Five days days of performing poverty is extremely insulting to those who have experienced it

Last week, from March 8 to 12, a group of students camped outside of UMSU University Centre to raise funds for Resource Assistance for Youth (RaY) as part of a national campaign called 5 Days for the Homeless.

To date, the group has raised $23,431 — over $3,000 more than its original goal for the week.

While putting funds into essential community services like RaY is to be applauded, there are significant issues with this style of charity work or “philanthropy.”

To put it lightly, this campaign is profoundly tone-deaf. It is highly reminiscent of other campaigns such as the CEO Sleepout — performing poverty to raise awareness of it, and funds for organizations that assist these populations.

Students experience homelessness — youth, especially Indigenous and LGBTTQ* youth experience it at disproportionately high rates.

Anyone who has spent any time in an urban setting is made aware of this almost every time they step foot outside — it’s not exactly an invisible issue.

On the level of ideology, philanthropy is a strange beast. It gives resources to organizations that support under-served populations, but at the same time, it generally presents these issues in an apolitical way. It reduces issues like poverty to essentially being ones of a quantitative lack of resources and leaves the political-economic system that produces such issues completely untouched.

Further, philanthropy tends toward a view of whoever they are trying to help as being monolithic — as being one unwashed mass that’s counting on the generosity of those fortunate enough to have the resources to do so.

Campaigns such as 5 Days for the Homeless demonstrate this well.

The young philanthropists involved in the campaign keep themselves completely separate from the day-to-day struggles of those they are claiming to be helping. Instead of just talking to any of us that have experienced homelessness, they decide to attempt to experience it themselves to maybe glean some insight into our struggles while raising money.

To this, I have to ask: Why don’t you just talk to any of us? Why do you have to have a simulated experience that not only in concept is extremely insulting to anyone with these experiences? An experience that, to add further insult to injury, makes videos for Instagram giving an almost MTV Cribs-style, tongue-in-cheek tour of your camp?

Poverty is baked into the system. A general characteristic of any given capitalist society is the guaranteed existence of the proletariat — the working class — simply as a class, not as individuals.

Either find someone willing to hire you, rely on what public assistance is available, rely on the generosity of individuals, or starve.

As individuals, we are regarded as replaceable — there is always someone to take our place, and there is always the threat of being thrown into the cycle of poverty.

Poverty is a product of the violence that is at the very core of any capitalist society. The issue has never been whether there’s enough to go around for everyone — it’s a political issue.

Millions of homes sit empty while millions of people are homeless. Unsold food is destroyed rather than distributed. It is the system of wage-labour and production for profit rather than directly meeting needs that must be exposed and dismantled. This is what awareness needs to be raised about.
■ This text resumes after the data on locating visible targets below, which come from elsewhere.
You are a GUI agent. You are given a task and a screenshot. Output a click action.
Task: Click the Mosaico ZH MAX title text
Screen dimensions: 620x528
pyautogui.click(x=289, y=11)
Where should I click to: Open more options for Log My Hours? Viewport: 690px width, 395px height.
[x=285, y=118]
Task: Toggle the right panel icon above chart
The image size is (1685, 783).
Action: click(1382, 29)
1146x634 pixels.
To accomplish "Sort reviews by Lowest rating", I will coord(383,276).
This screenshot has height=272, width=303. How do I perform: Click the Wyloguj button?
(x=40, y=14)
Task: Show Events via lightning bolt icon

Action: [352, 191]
Want to eradicate poverty and homelessness? Engage in an explicitly political project that aims to abolish capitalism, imperialism and settler-colonialism. Anything short is nothing but a performative move to innocence that assuages guilt for playing a role in perpetuating the very systems that produce these social ills.
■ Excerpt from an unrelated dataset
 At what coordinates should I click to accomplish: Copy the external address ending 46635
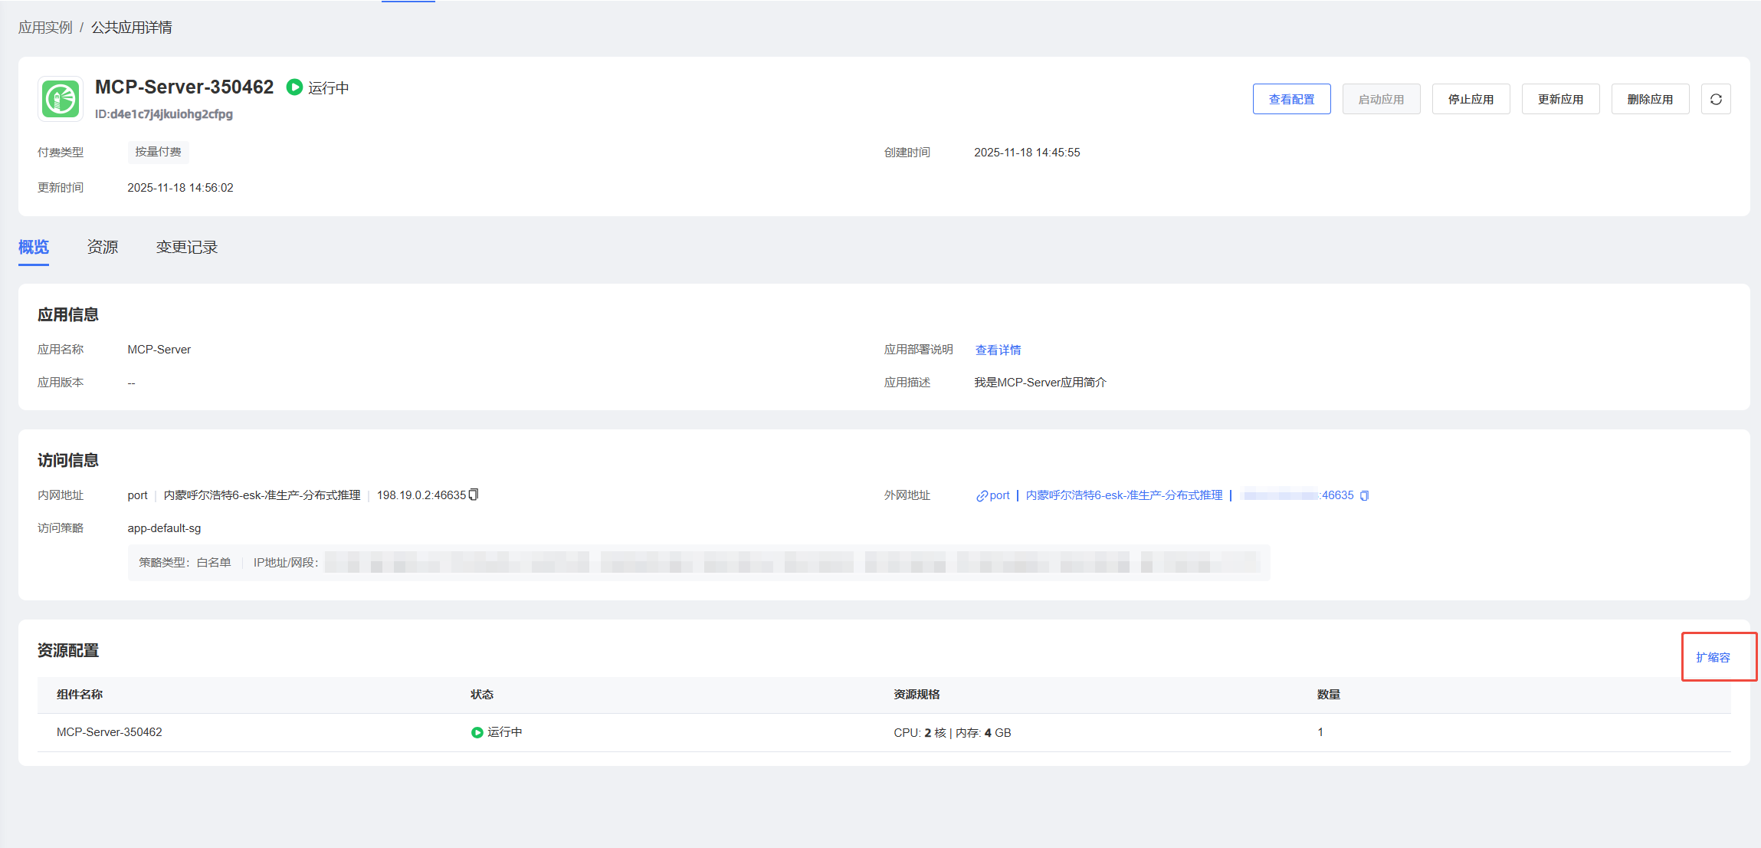pyautogui.click(x=1364, y=496)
Profit is understood by Marxists as being the unpaid wages of the working class, allowing those with property to reap the benefits of the labour of others. The way forward is certainly not in counting on those with the resources to contribute voluntarily, especially when those same people tend to have a vested interest in perpetuating the systems that produce poverty so that they may accumulate wealth.
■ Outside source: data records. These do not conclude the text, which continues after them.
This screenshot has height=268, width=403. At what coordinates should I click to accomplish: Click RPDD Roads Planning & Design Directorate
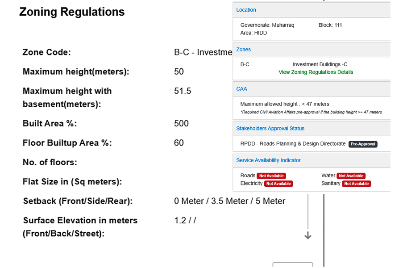pyautogui.click(x=293, y=144)
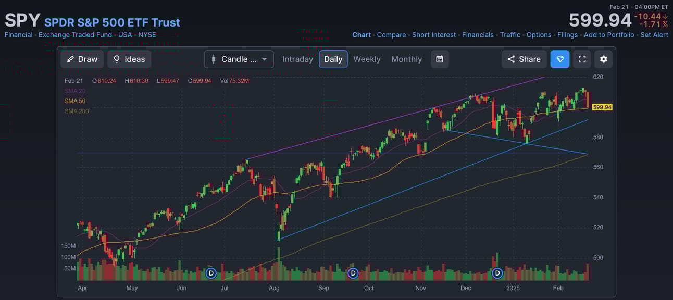Go to the Options tab

click(x=539, y=35)
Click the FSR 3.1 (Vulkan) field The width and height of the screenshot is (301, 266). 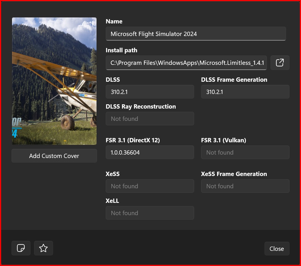click(245, 152)
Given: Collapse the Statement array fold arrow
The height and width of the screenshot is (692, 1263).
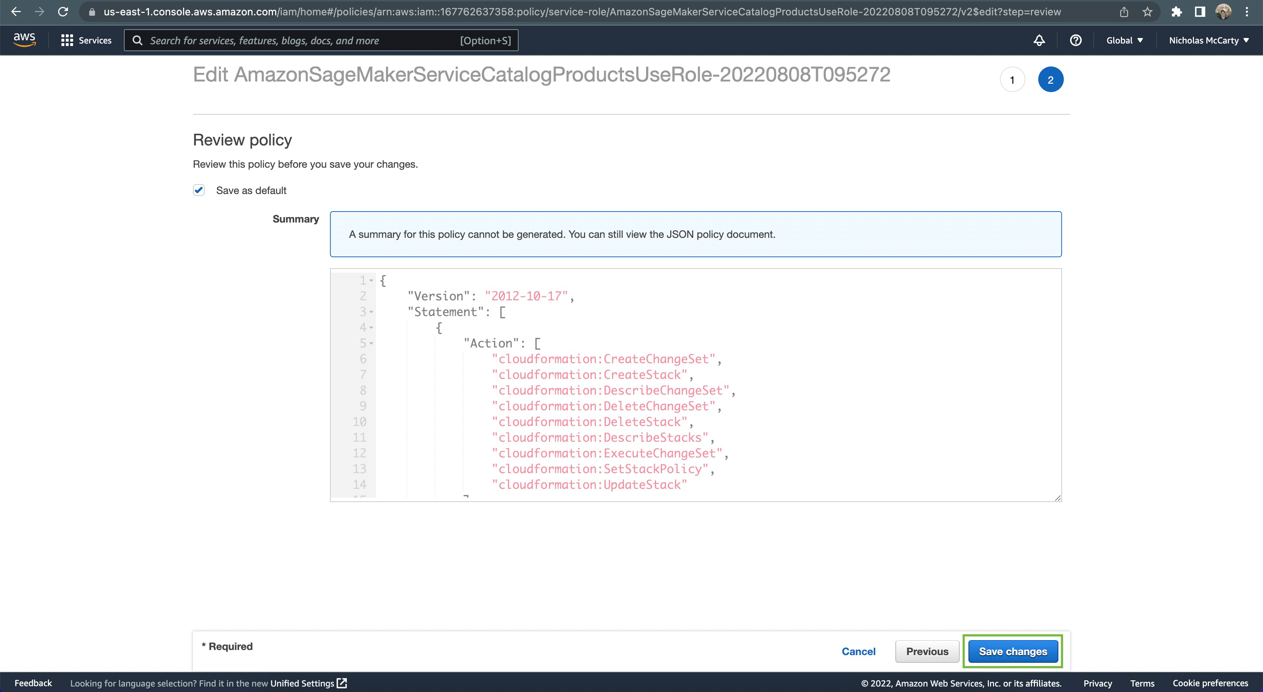Looking at the screenshot, I should [x=372, y=312].
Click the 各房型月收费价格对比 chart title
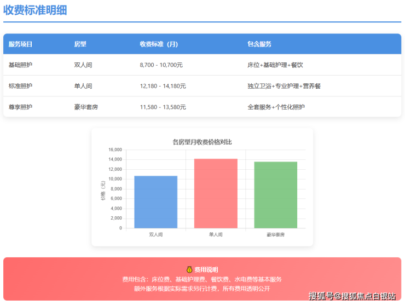Image resolution: width=405 pixels, height=305 pixels. tap(202, 142)
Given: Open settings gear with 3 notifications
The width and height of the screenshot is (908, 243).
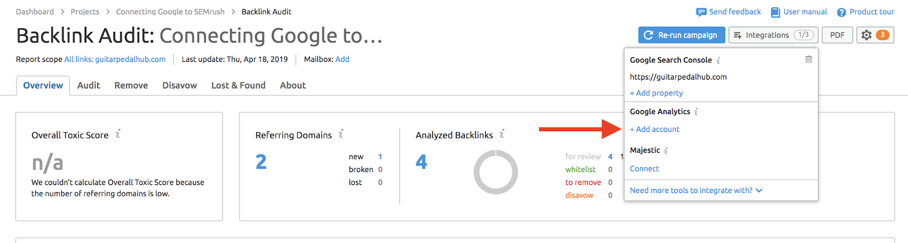Looking at the screenshot, I should pyautogui.click(x=875, y=35).
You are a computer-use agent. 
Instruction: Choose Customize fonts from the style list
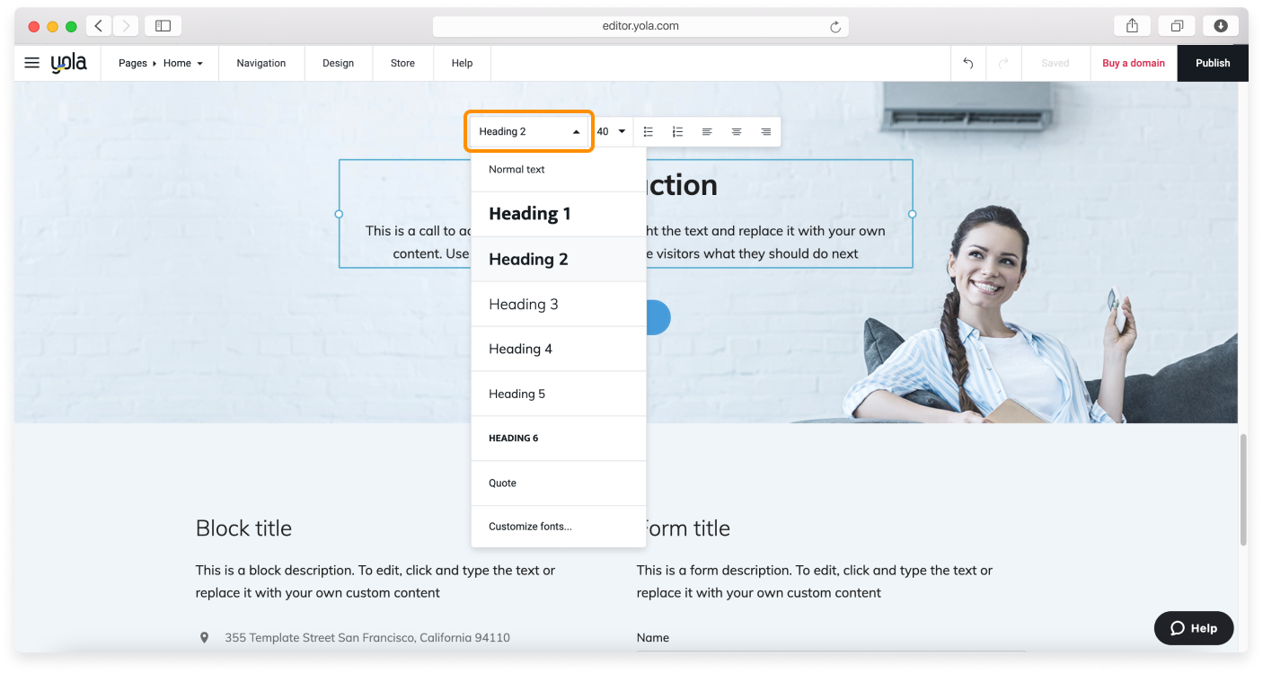(529, 526)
Most importantly, talk to the people who have experienced poverty. We are aware of the issues and how they are created, we also have ideas about how to better serve us. Direct service provision and integrating into our communities, with a genuine concern for our well-being, will be far more rewarding and better received than starting a poverty live-action roleplay group.

Until any of these things happen, let’s call campaigns like 5 Days for the Homeless and the CEO Sleepout what they are: PR and resumé-padding.